Texte étudié:
++++++
Le jugement de la Cour Suprême dans l'affaire Chaoulli est historique, car il ouvre la porte au démantèlement d'un monopole d'État qui va redonner à chaque citoyen le contrôle sur sa propre santé. La morale de l'histoire: le statu quo est désormais inacceptable. Depuis trop longtemps déjà nous sommes les otages d'un réseau public qui ne cesse de cumuler les revers et hypothèque à long terme le sort de milliers de patients. Je me réjouis que l'on mette en application les fondements de la Charte des droits et libertés, qui reconnaît que la santé est un droit individuel. Lorsque nous sommes malades, nous devons avoir toute la latitude nécessaire pour assurer notre bien-être et protéger notre vie. Cela ne concerne pas les voisins et encore moins le gouvernement. Aller raconter à ceux qui poireautent sur des listes d'attente depuis plusieurs mois qu'il leur faut accepter sans brocher la situation au nom d'un système universel où règne le chaos. Un système où le patient n'a pas un mot à dire puisqu'il est considéré comme un simple contribuable et non comme un client qui achète un service et exige de la qualité.
++++++
Données présentées:
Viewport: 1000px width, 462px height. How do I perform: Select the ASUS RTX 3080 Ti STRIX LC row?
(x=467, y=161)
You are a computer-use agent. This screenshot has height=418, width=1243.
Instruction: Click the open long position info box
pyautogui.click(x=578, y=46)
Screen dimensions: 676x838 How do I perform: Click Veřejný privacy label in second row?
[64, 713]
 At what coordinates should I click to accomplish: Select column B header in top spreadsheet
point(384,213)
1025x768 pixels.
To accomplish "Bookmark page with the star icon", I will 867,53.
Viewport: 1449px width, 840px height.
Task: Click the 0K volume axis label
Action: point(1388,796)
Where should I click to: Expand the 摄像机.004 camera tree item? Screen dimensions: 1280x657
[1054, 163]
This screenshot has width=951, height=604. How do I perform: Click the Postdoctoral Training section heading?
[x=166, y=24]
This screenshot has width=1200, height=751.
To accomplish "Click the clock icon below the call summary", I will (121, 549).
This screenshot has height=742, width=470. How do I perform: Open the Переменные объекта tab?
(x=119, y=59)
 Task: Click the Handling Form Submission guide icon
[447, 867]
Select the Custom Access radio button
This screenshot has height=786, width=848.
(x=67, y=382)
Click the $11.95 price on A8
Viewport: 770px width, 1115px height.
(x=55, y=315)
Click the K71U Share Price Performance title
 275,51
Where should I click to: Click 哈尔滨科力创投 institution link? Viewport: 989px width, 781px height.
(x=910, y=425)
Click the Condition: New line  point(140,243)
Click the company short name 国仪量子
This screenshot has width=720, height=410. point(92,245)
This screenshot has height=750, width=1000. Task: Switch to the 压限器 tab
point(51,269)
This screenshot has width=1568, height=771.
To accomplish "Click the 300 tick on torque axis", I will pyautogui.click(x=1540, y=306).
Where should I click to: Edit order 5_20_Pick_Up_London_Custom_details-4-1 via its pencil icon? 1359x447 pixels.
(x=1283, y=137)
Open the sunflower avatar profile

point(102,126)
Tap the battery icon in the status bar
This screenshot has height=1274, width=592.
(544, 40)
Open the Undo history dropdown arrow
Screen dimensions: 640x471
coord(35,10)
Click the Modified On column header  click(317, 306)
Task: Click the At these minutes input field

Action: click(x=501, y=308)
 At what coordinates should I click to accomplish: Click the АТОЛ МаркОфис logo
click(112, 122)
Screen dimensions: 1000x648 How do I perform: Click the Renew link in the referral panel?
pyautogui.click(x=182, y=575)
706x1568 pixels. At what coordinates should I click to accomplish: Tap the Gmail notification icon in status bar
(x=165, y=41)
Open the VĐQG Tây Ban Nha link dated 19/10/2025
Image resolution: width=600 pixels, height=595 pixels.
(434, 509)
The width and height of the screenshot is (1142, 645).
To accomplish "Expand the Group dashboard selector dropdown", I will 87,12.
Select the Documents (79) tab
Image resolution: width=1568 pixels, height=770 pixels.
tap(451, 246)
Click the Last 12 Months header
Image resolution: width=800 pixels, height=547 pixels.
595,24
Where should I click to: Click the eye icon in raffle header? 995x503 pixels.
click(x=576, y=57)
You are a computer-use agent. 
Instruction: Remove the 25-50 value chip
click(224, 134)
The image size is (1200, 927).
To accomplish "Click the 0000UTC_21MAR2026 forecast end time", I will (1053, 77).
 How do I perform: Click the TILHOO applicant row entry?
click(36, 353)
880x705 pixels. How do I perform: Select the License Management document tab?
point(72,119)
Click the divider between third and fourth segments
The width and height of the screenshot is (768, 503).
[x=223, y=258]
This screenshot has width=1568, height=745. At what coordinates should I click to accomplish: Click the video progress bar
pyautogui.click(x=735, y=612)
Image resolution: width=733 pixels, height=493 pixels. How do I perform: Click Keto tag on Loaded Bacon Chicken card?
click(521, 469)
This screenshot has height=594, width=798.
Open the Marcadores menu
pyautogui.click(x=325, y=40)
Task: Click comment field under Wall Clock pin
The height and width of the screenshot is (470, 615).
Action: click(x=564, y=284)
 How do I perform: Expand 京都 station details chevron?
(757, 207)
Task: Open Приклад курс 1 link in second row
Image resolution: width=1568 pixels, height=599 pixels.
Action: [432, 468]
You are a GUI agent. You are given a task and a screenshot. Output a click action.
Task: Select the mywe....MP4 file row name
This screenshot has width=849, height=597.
++++++
Mise en pratique:
#1 D'après le texte étudié sur l'arrêt Chaoulli, que reconnaît la Charte des droits et libertés au sujet de la santé ?
#2 Poursuivez le texte sur l'arrêt Chaoulli après sa dernière phrase.

Vos réponses:
#1 Elle reconnaît que la santé est un droit individuel.

#2
Lorsque nous visitons nos hôpitaux, le paysage parle de lui-même: les urgences sont engorgées, des patients encombrent les couloirs et les installations sanitaires laissent à désirer. Dernièrement, nous avons appris que nous avions plus de chance d'être victimes d'une bactérie dans un hôpital que de mourir d'un accident de voiture... Si j'étais sur le conseil d'administration d'une entreprise et que je devais rendre des comptes à mes associés sur une aussi piètre qualité de services, il y a longtemps que j'aurais été viré. C'est précisément ce qui se passe avec le monopole étatique de la santé, mais on refuse de se rendre à l'évidence!
Pour contester cette décision de la Cour suprême, la gauche a décidé de sortir son artillerie lourde. Fidèle à son habitude, le chef de la FTQ, Henri Massé, a utilisé son langage coloré pour impressionner ses membres et faire peur à la population. (J'ai récupéré ses commentaires sur le site Internet du Syndicat canadien de la fonction publique, section Québec.)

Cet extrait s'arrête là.